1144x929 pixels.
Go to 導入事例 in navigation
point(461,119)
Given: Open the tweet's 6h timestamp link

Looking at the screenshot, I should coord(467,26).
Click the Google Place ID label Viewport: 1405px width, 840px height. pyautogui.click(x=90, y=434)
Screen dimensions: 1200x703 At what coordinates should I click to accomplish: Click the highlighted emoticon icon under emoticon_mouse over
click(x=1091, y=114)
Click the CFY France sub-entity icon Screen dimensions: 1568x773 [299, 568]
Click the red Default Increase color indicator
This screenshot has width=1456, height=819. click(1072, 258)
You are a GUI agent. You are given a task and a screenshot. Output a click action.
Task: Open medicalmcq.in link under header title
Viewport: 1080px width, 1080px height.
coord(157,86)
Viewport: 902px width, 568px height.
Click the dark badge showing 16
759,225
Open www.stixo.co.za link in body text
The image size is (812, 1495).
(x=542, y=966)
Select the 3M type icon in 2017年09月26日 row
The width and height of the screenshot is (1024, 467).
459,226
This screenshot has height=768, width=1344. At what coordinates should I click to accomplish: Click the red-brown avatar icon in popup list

+ + + + + + +

▶ **Directions**
Format every line of the entries above as a JSON list of strings, one string per line, with blank lines omitted.

▶ **Response to this task**
[
  "1144x929 pixels.",
  "Go to 導入事例 in navigation",
  "point(461,119)",
  "Given: Open the tweet's 6h timestamp link",
  "Looking at the screenshot, I should coord(467,26).",
  "Click the Google Place ID label Viewport: 1405px width, 840px height. pyautogui.click(x=90, y=434)",
  "Screen dimensions: 1200x703 At what coordinates should I click to accomplish: Click the highlighted emoticon icon under emoticon_mouse over",
  "click(x=1091, y=114)",
  "Click the CFY France sub-entity icon Screen dimensions: 1568x773 [299, 568]",
  "Click the red Default Increase color indicator",
  "This screenshot has width=1456, height=819. click(1072, 258)",
  "You are a GUI agent. You are given a task and a screenshot. Output a click action.",
  "Task: Open medicalmcq.in link under header title",
  "Viewport: 1080px width, 1080px height.",
  "coord(157,86)",
  "Viewport: 902px width, 568px height.",
  "Click the dark badge showing 16",
  "759,225",
  "Open www.stixo.co.za link in body text",
  "The image size is (812, 1495).",
  "(x=542, y=966)",
  "Select the 3M type icon in 2017年09月26日 row",
  "The width and height of the screenshot is (1024, 467).",
  "459,226",
  "This screenshot has height=768, width=1344. At what coordinates should I click to accomplish: Click the red-brown avatar icon in popup list"
]